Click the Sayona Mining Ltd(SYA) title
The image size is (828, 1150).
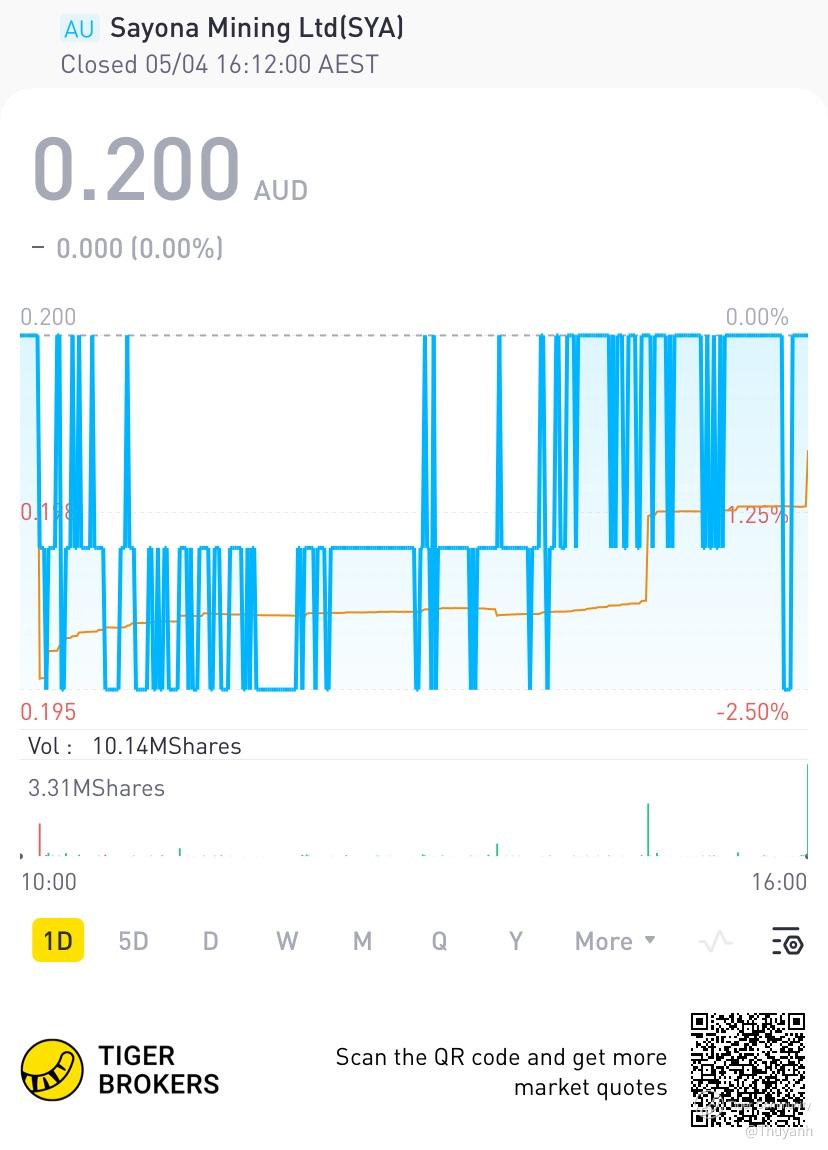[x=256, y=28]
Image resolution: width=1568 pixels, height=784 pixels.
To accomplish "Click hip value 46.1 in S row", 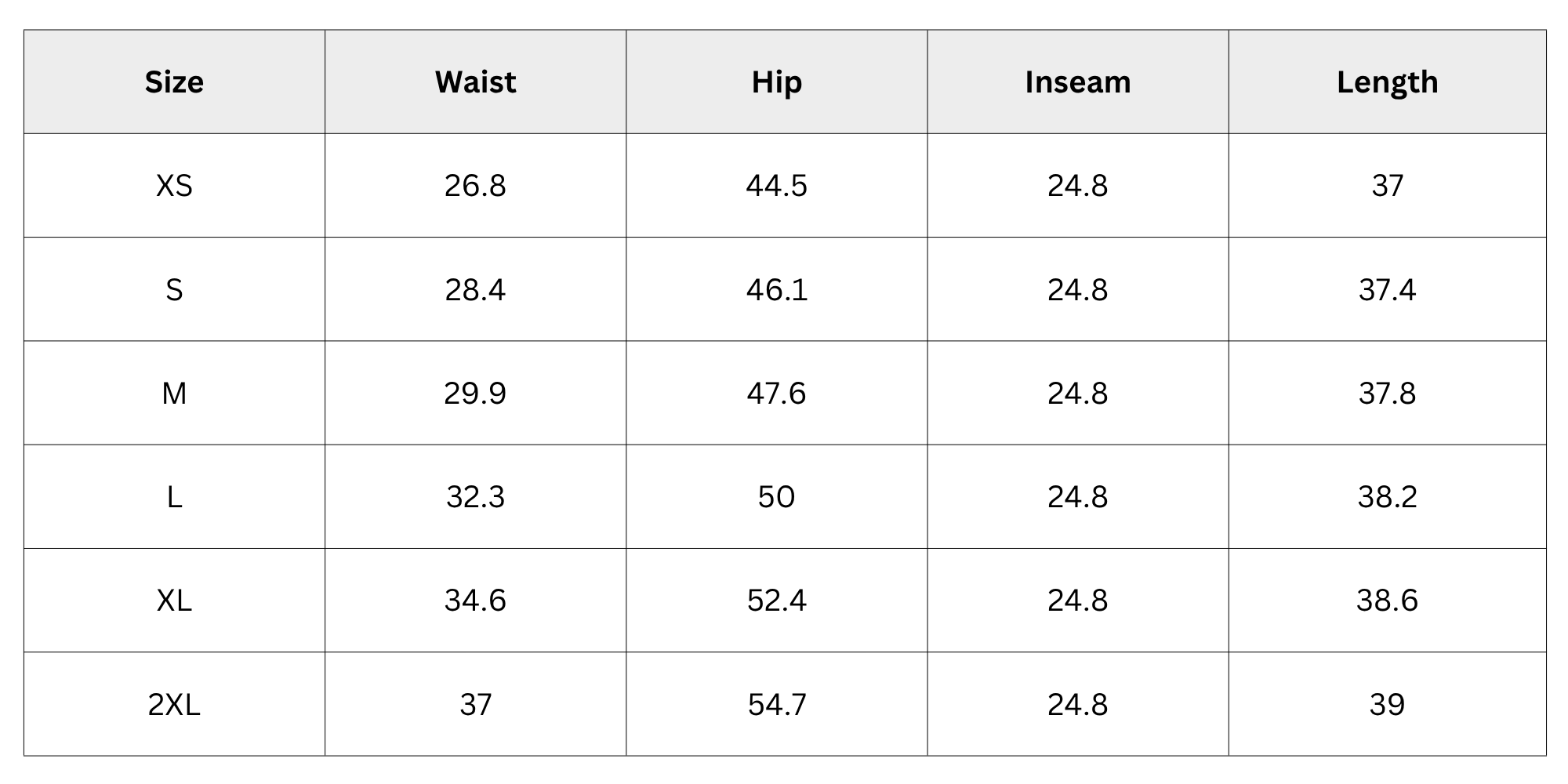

════

## [PROBLEM REQUIREMENTS]
Every line above should be transcribed exactly, though no image should be carried over.

## [TASK SOLUTION]
Click the Sayona Mining Ltd(SYA) title
The image size is (828, 1150).
[x=256, y=28]
Image resolution: width=1568 pixels, height=784 pixels.
To accomplish "Click hip value 46.1 in S row", 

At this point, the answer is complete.